**Prompt**:
With the pictures removed, please write out every line below exactly as given.

───── Records supplied ─────

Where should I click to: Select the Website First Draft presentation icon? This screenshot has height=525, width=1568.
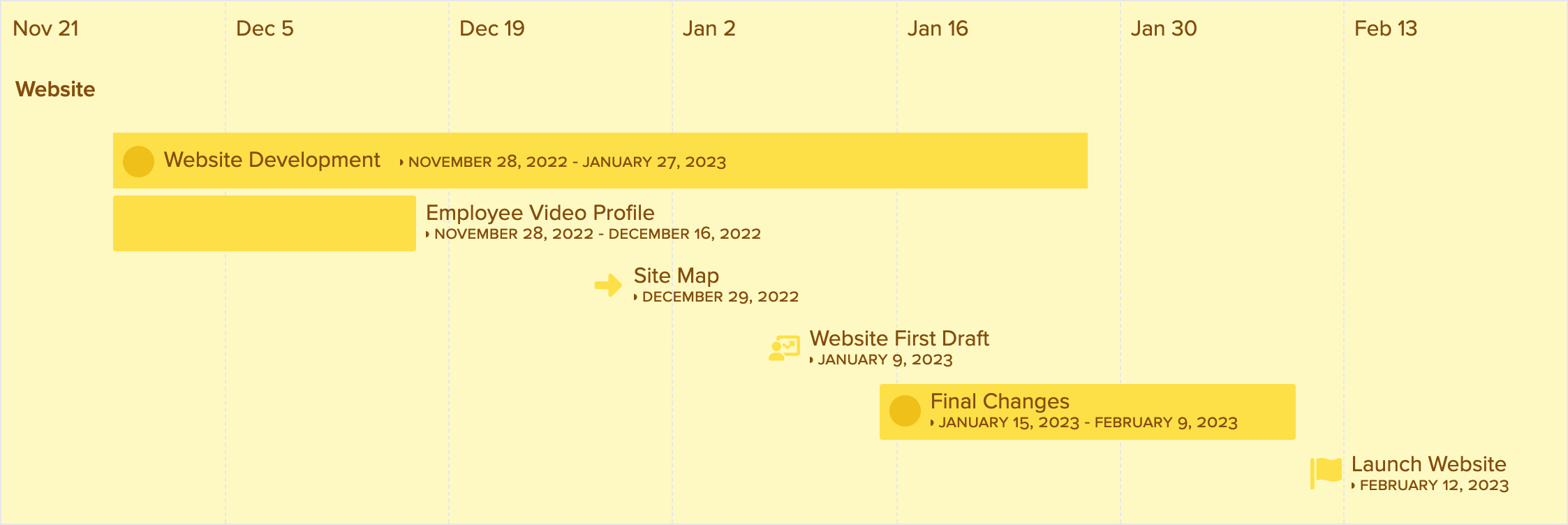(x=784, y=348)
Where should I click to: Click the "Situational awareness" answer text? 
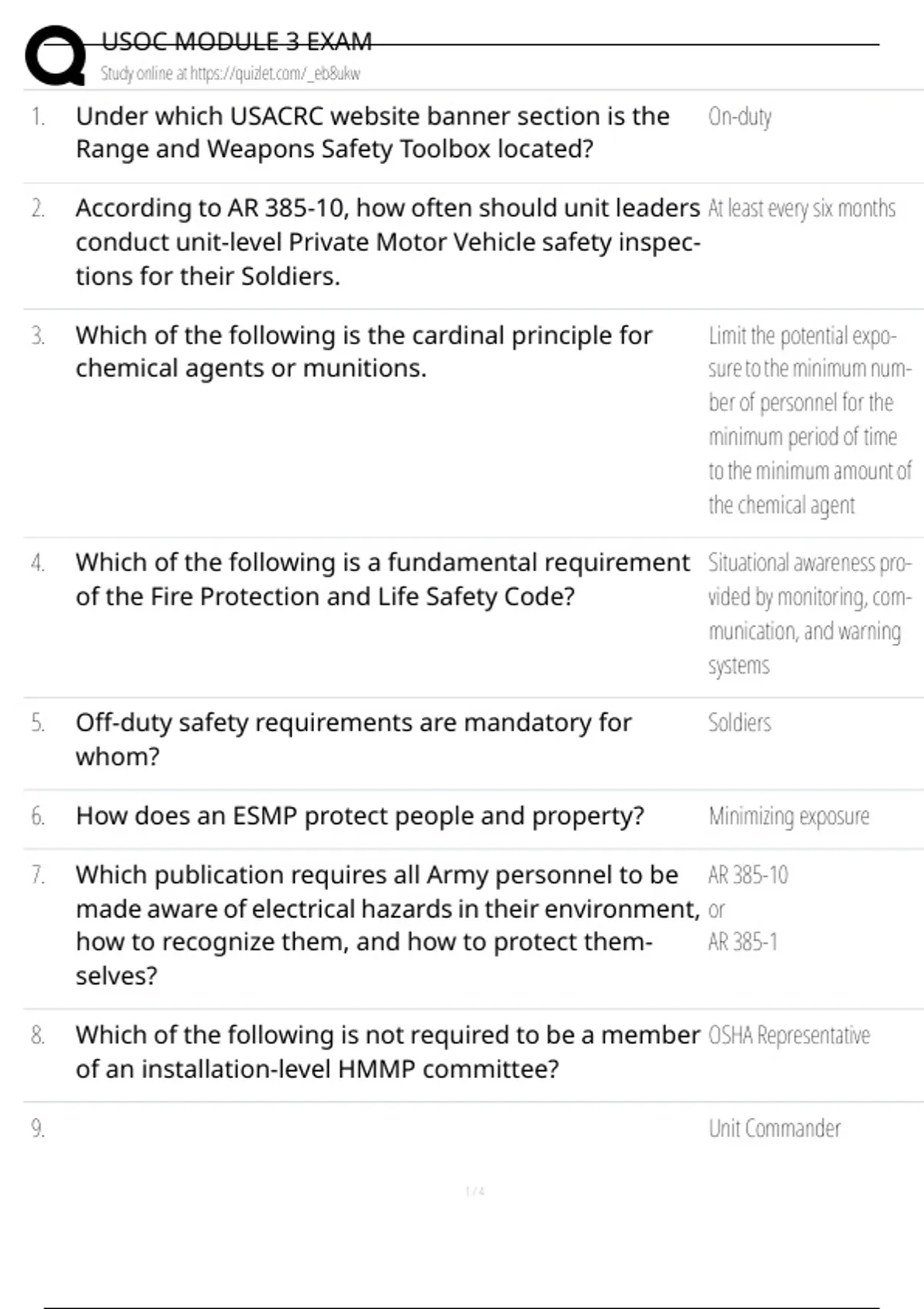click(x=809, y=613)
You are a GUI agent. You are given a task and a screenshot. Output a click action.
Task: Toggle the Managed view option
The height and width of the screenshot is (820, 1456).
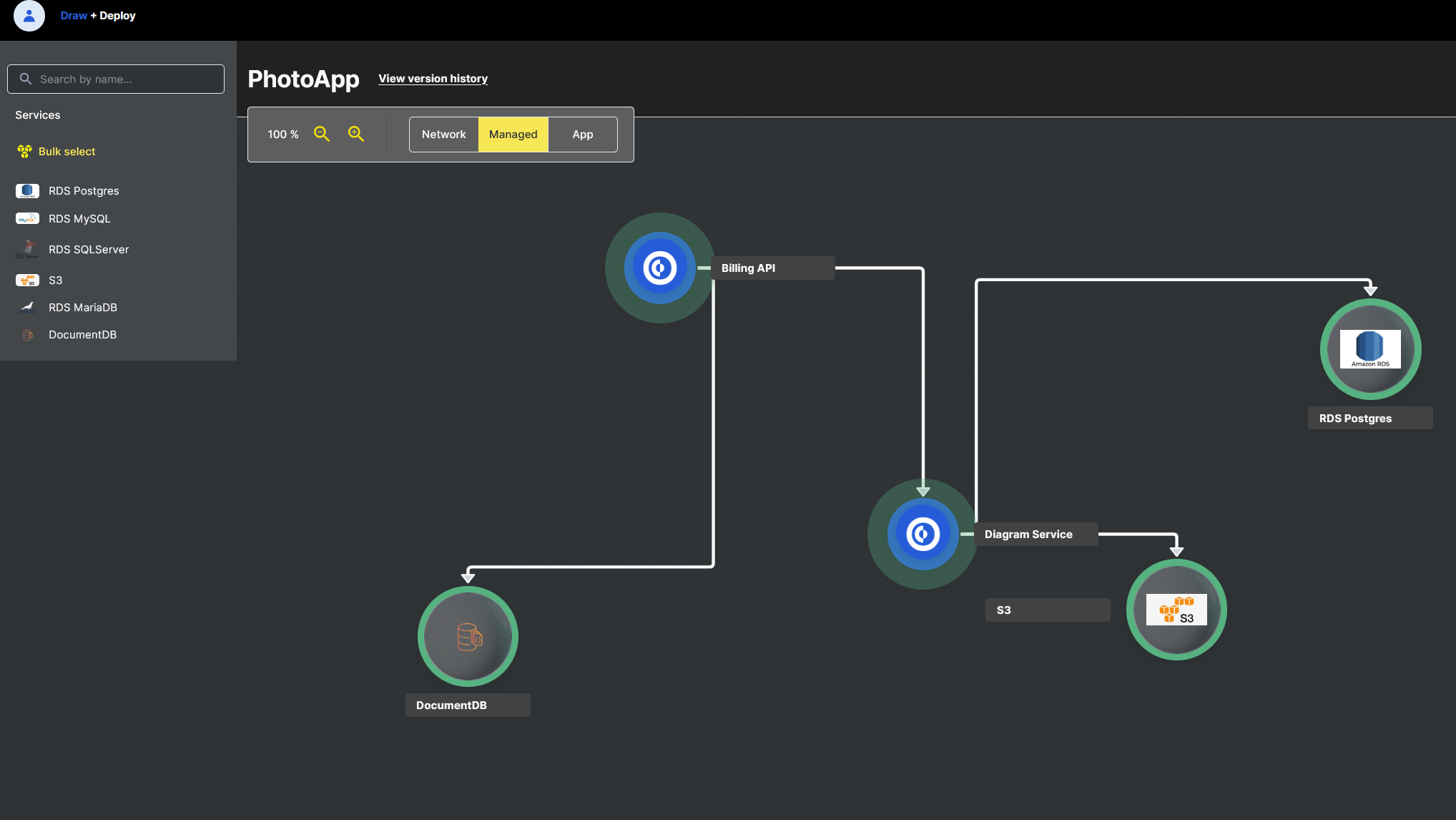click(513, 135)
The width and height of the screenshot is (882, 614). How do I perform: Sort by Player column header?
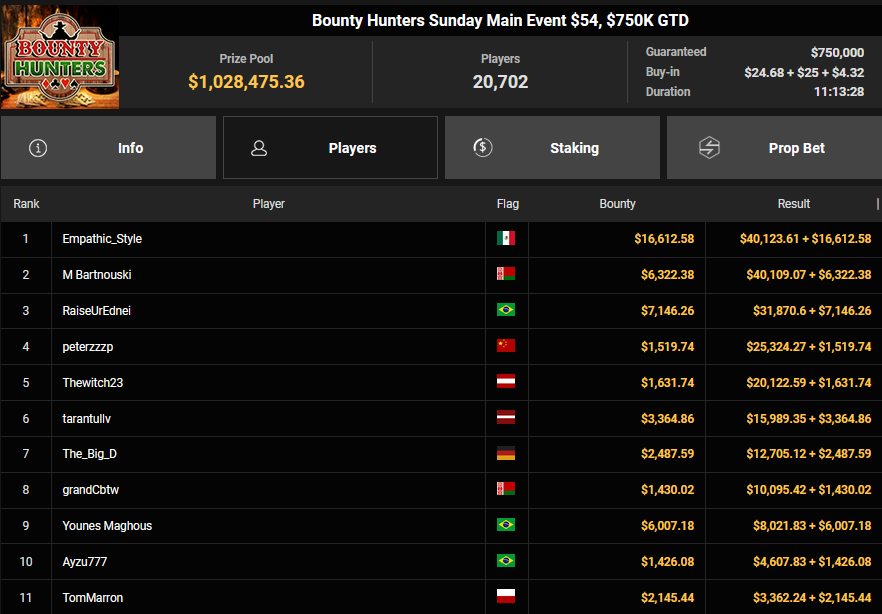[x=268, y=204]
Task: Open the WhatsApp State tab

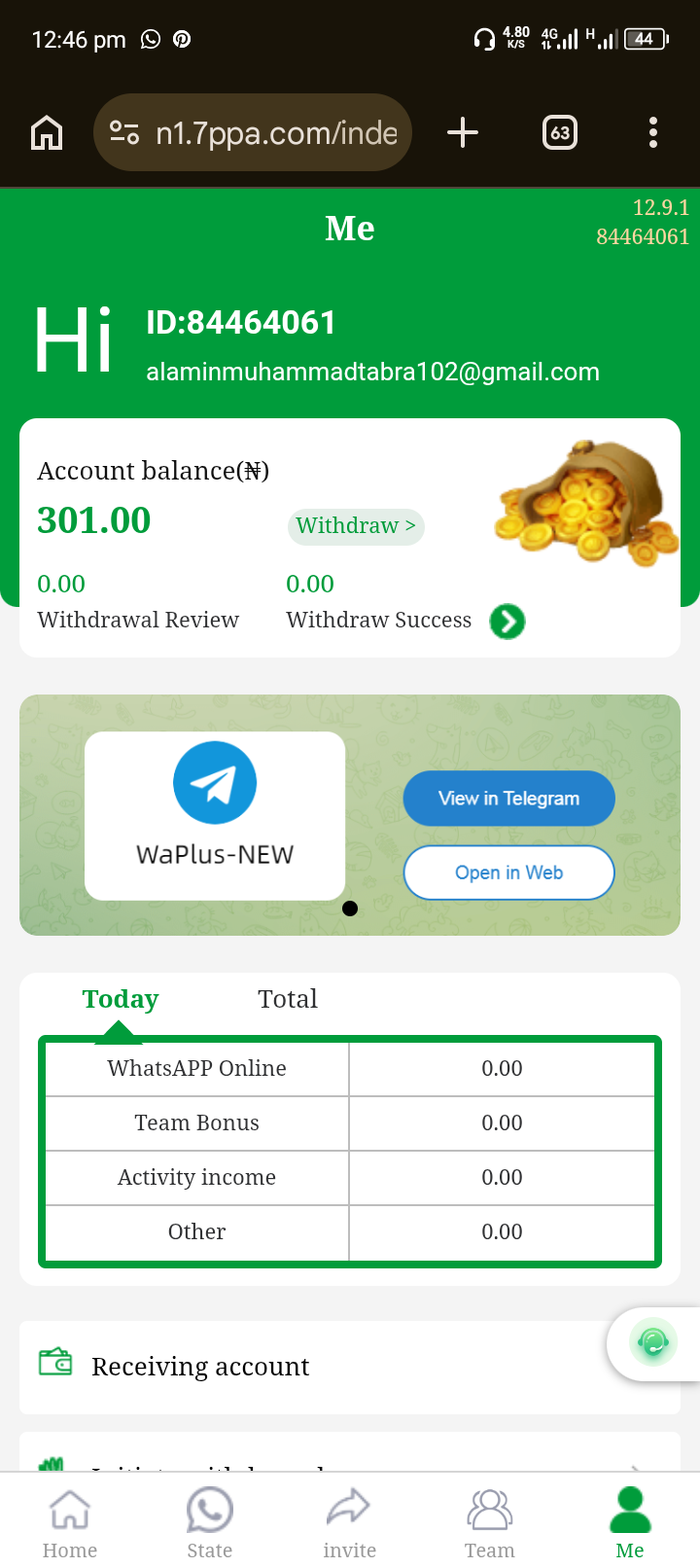Action: point(210,1524)
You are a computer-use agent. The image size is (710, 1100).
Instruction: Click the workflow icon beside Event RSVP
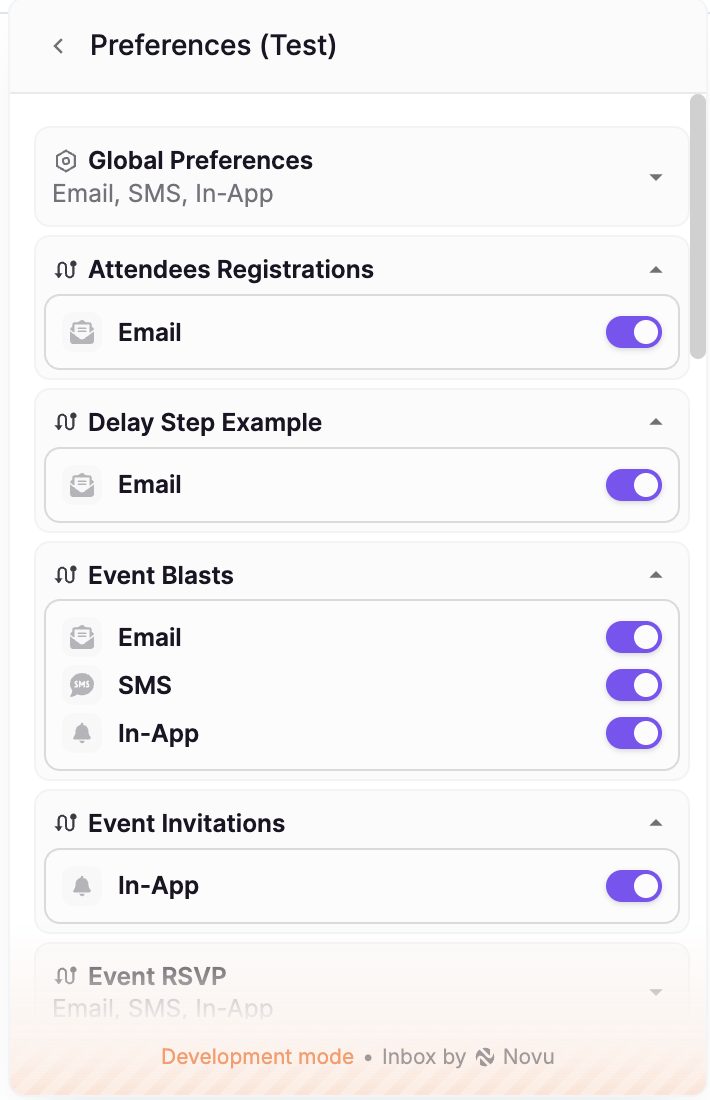point(66,976)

─────

**Reply to the exercise**:
Where should I click to: Select the Website First Draft presentation icon? This screenshot has height=525, width=1568.
(x=784, y=348)
Where should I click to: Click the "Situational awareness" answer text? 
click(x=809, y=613)
You are a GUI agent. You are given a task and a screenshot. Output a click action.
Task: Toggle the Managed view option
The height and width of the screenshot is (820, 1456).
click(513, 135)
The width and height of the screenshot is (882, 614). How do I perform: Sort by Player column header?
[x=268, y=204]
Task: Open the WhatsApp State tab

Action: point(210,1524)
You are a computer-use agent. The image size is (710, 1100).
Instruction: Click the workflow icon beside Event RSVP
point(66,976)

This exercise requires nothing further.